Swimming in cold water can prevent aging

A protein that can prevent dementia was found in winter swimmers at the Hampstead Heath pool.

Researchers from Cambridge University believe that a protein called cold shock holds the key to treatments that delay the onset of aging.

A protein, called RBM3, was discovered when the rat’s body was cooled to the point of hypothermia. Protein is activated and protects the brain. The question is, how does hypothermia in humans affect the body?

A group of people who enjoy swimming in cold water in winter in Parliament Hill, London, volunteered to participate in the study. They swam during the three winters, from 2016 to 2018. As a result, the scientists found significant amounts of the RBM3 protein in many volunteers.

Giovanna Mallucci, deputy director of the UK University of Cambridge’s Dementia Research Institute, said hypothermia was also used to protect the brains of patients and infants during some surgical procedures.

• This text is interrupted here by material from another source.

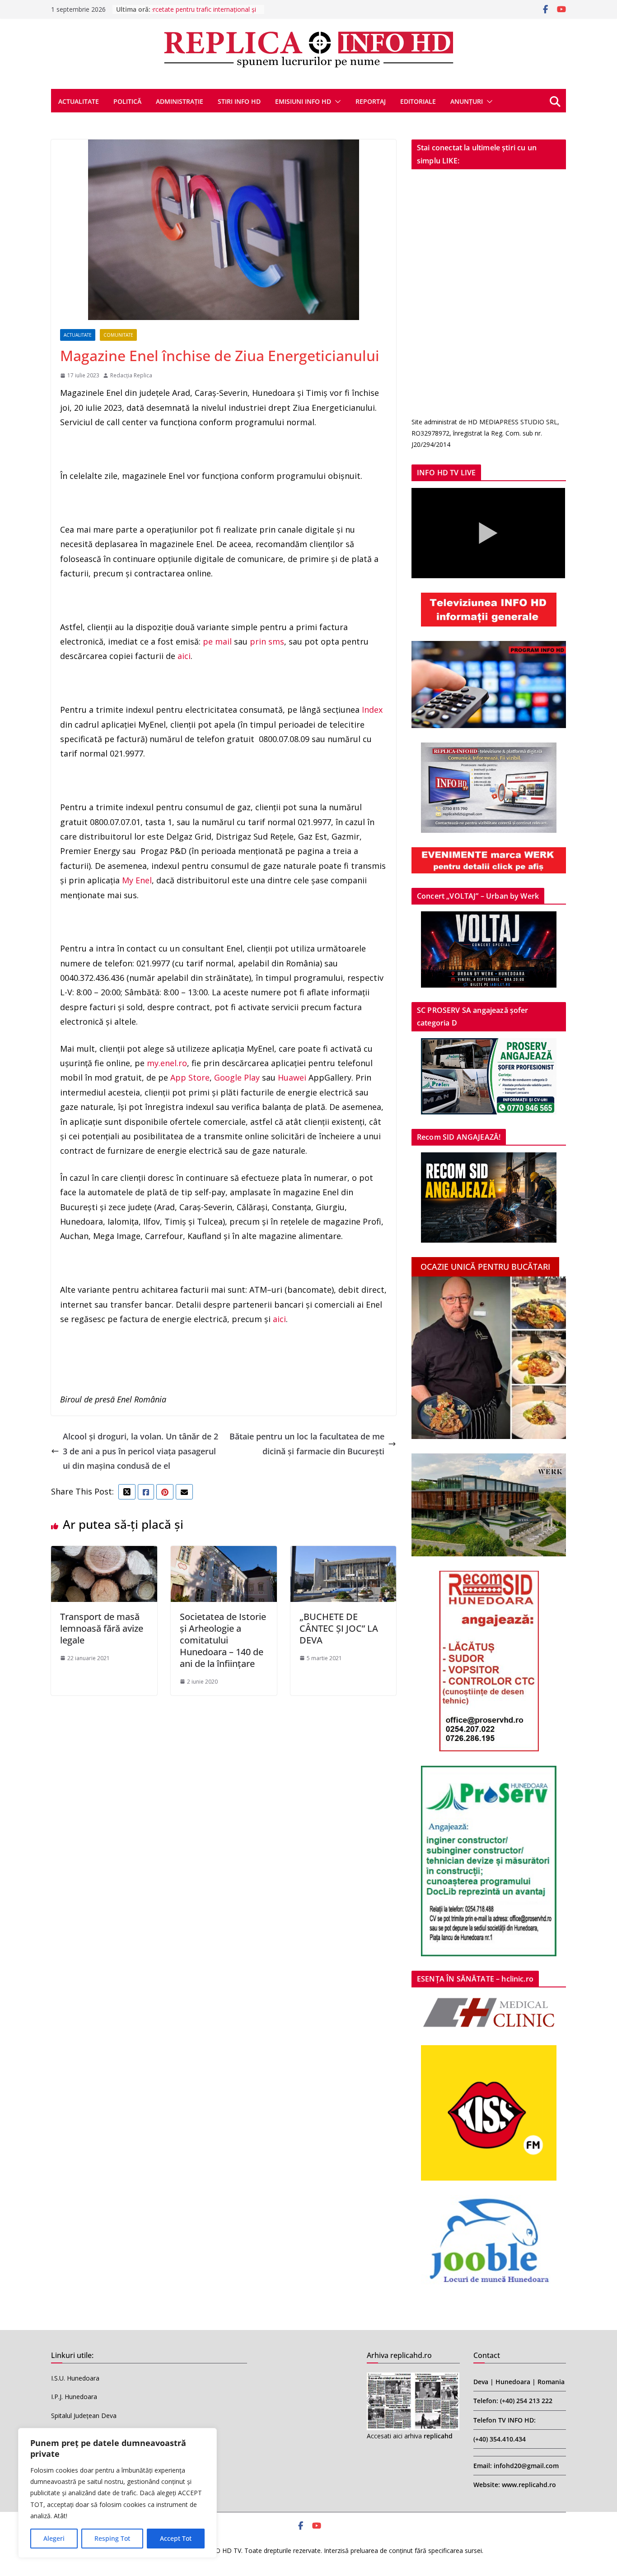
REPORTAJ (370, 101)
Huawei (292, 1077)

The RBM3 protein helps in treating dementia by fighting the destruction of nerve synapses that occur early in the disease. Synapse is a coupling that conducts signals between nerve cells.

Previously, research from the University of Leicester in 2015 showed that mice without degeneration were able to restore synape when from hypothermia back to normal while mice with degenerative disease did not. At the same time, high levels of the RBM3 protein were only seen in the recovered rats, suggesting that this protein plays an important role in recovery.

Tyumen, Russia – February 5, 2005: The club of winter swimming holds competitions in the 25 meters ice-hole. Men swim

An experiment that later actively increased RBM3 levels in rats showed that protein can prevent brain cells from dying in the early stages of degenerative diseases.

Professor Mallucci hopes detection of this protein in cold-water swimmers could open up treatments, by using RBM3 against degeneration.

Cold water swimming became popular in the UK. Many people joined during social distance. NOWCA, which promotes safe swimming in the water, says 110,000 swimmers at 40 NOWCA locations are operating this summer, which is an 85% increase from 2019.

Experts warn beginners to swim to learn how to stay safe while exercising in cold water. Because it can cause a shock to the body, leading to bad reactions, even death.